** Цель задания **
Извлеките дословно фрагмент интервью с Андреем Сарабьяновым между «Мария Кравцова: Выставка» и «проекта такая структура?» включительно.

** Выбранный текст **
__________
Андрей Сарабьянов: «Подделки Малевича выглядят даже лучше, чем оригинальный Малевич»

Куратор выставки «До востребования» о подделках, оригиналах и реакции зрителей на работы авангардистов.

Андрей Сарабьянов. 2015. Фото: courtesy Еврейский музей и центр толерантности

В Еврейском музее и центре толерантности открылась вторая часть выставки «До востребования. Коллекции русского авангарда из региональных музеев». В первой половине XX века произведения авангарда были распылены по городам и весям России, и сегодня не только крупные региональные собрания вроде Саратовского государственного художественного музея им. А.Н. Радищева, но и совсем небольшие краеведческие музеи являются обладателями настоящих сокровищ — произведений корифеев и менее известных мастеров авангарда: от Казимира Малевича и Василия Кандинского до Виктора Барта и Алексея Моргунова. Мария Кравцова расспросила историка искусства и куратора выставки «До востребования» Андрея Сарабьянова о подделках и оригиналах, комплексном исследовании «Черного квадрата» и зрительской реакции на работы авангардистов, а также о том, почему даже сегодня многие архивы не доступны специалистам.

Мария Кравцова: Выставка «До востребования. Коллекция русского авангарда региональных музеев» разделена на две части. Почему у проекта такая структура?

Андрей Сарабьянов: Материал очень обширный, и Еврейский музей довольно быстро согласился, что все это просто невозможно показать в рамках одной выставки. Первая часть нашего проекта включает в себя работы, созданные до 1917–1918 года. Этот хронологический рубеж связан не столько с началом революции, сколько с эволюцией самого искусства, которое в этот момент вышло к беспредметности. Вторая часть будет начинаться с работ 1918–1919 года и заканчиваться концом 1920-х, в ее рамках мы покажем, как беспредметное искусство развилось в конструктивизм и другие стили. При подборе вещей нам было очень важно представить неизвестные или малоизвестные работы со всех уголков нашей страны. Очень часто сохранность вещей не позволяет вывозить их из музея, в собрании которого они хранятся, к тому же сейчас многие из работ авангардистов — в отличие от советских времен, когда они никогда не покидали запасники, — демонстрируются в постоянной экспозиции. Многие наши региональные коллеги не хотели совсем уж оголять свои стены, поэтому нам пришлось долго выбирать, искать компромиссы, а иногда и торговаться. Но я рад тому, что нам в конце концов удалось собрать для выставки.
__________
** Содержание набора данных **

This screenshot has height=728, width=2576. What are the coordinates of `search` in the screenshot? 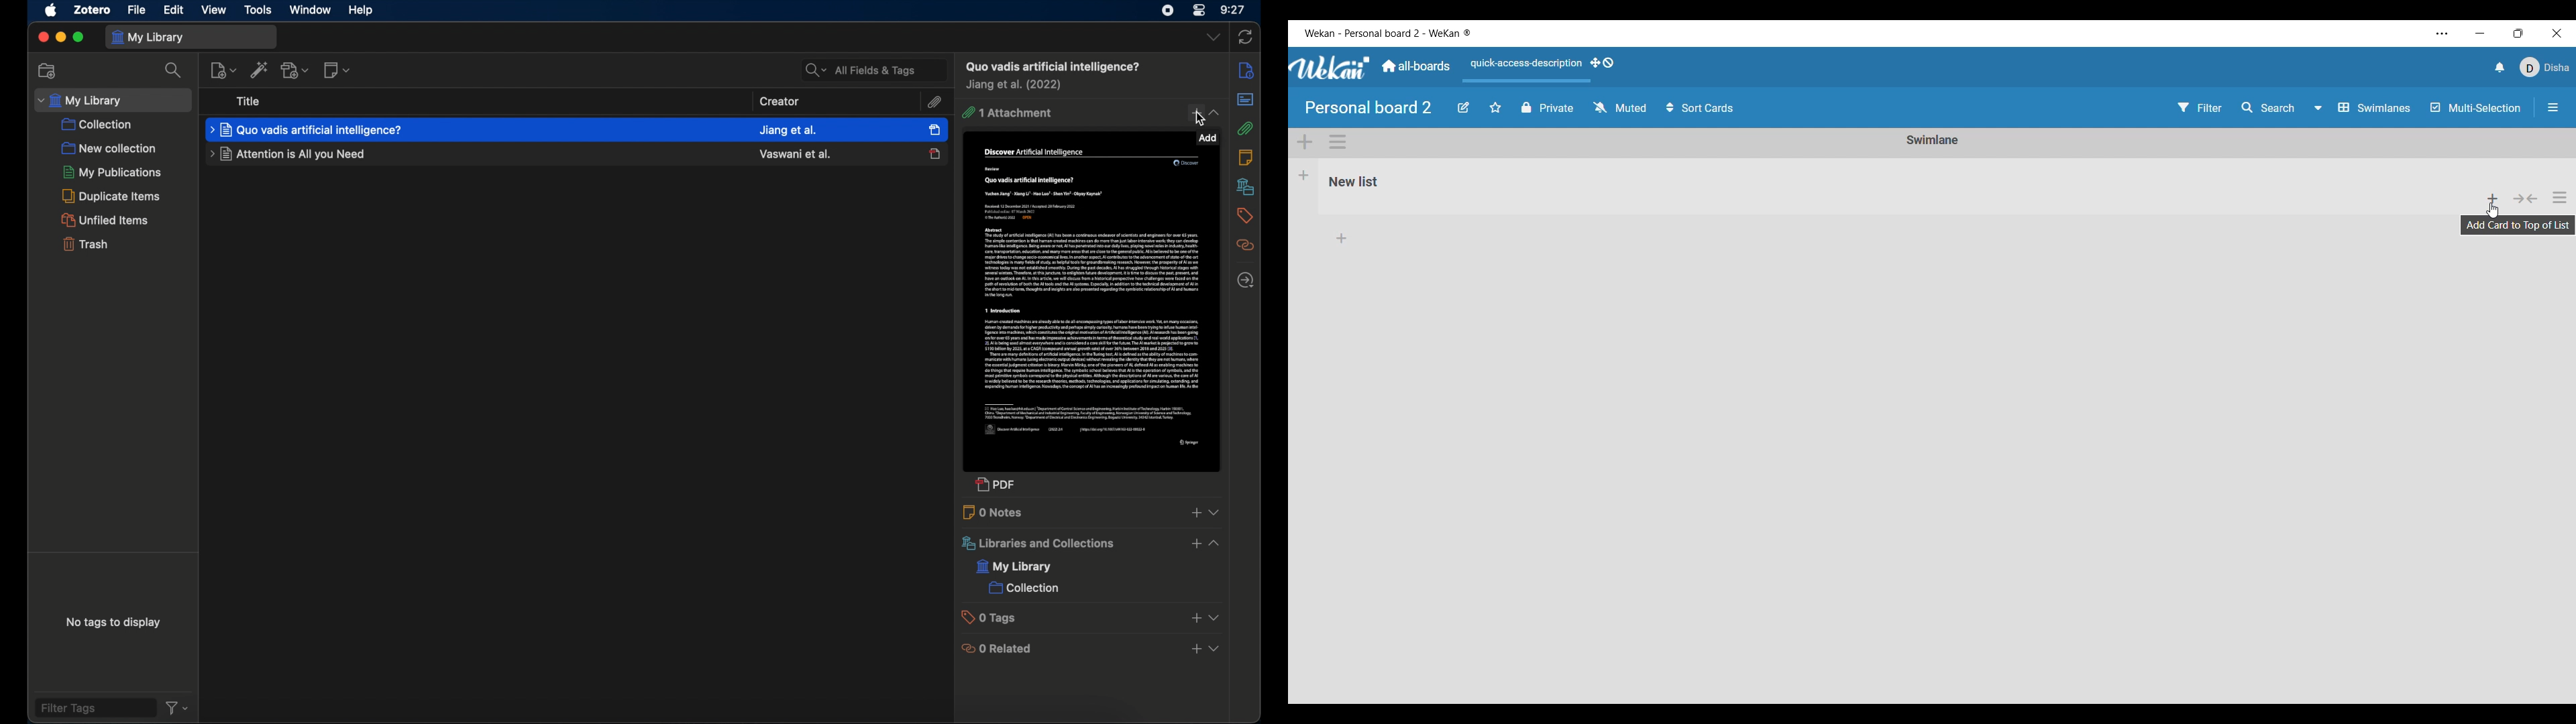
__________
** Решение задачи **
Мария Кравцова: Выставка «До востребования. Коллекция русского авангарда региональных музеев» разделена на две части. Почему у проекта такая структура?